Reviewer #2: This work links mutations at dnaA and its binding site with increases in MIC to isoniazid. Increases in MIC that do not meet breakpoint thresholds are increasingly recognized as clinically important and the study directly addresses this important topic. On the whole I think the study is interesting and well done and I have few suggestions for improvement. My specific comments are as follows:

1. The authors state in the abstract that “a DnaA interaction site… is under selection in clinical strains.” Homoplastic mutations are reported at this site (lines 300-310), but I do not see a formal assessment of whether more homoplasies are observed that is expected by chance. This should be done. In addition, it would in my opinion be more accurate to say the sites were subject to repeated mutation or to specifically describe the type of selection the authors speculate is at work here.
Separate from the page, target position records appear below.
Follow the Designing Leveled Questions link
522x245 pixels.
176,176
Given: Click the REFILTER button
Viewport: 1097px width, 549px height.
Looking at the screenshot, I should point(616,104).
2. It’s not clear how the GWAS was done on the Vietnamese sample as the resistance phenotypes are described as being predicted in silico. In that case, the analysis would be an assessment of co-occurrence of dnaA mutations and known INH conferring mutations. Please clarify.

3. Line 201: The overlap among genes differentially expressed in dnaA mutants is described as “relatively high”. Please provide a formal statistical assessment of whether or not there is more overlap than is expected by chance.

4. Geographic patterns of dnaA mutations are shown in Figure 5 that reveal marked differences in regional prevalence. What do the authors make of these patterns? Is there any relationship between dnaA mutations and prevalence of MDR-TB? What do the authors make of the fact that dnaA mutations appear uncommon in Russia, where MDR-TB is common?

5. It’s not clear how the authors called short INDELs in dnaA (and Rv0010c-0011c).

Reviewer #3: This article by Hicks, Fortune and colleagues extends previous work by the same authors in which a GWAS-type analysis is used to identify previously unknown polymorphisms that are distinct from the well-described genetic resistance mechanisms but which nevertheless subvert antibiotic efficacy. In this study, the authors present evidence that non-synonymous mutations in dnaA and a putative DnaA-binding region (located intergenically in the Rv0010c-Rv0011c) locus are associated with low-level resistance of Mycobacterium tuberculosis (MTB) to the frontline anti-tuberculosis drug, isoniazid. This work is important in expanding the set of novel resistance mechanisms (recent work by the authors and others have implicated prpR and glpK in analogous “non-classical” resistance mechanisms) that might contribute to the rapid emergence of high-level antibiotic resistance in MTB, however the concerns detailed below should be addressed.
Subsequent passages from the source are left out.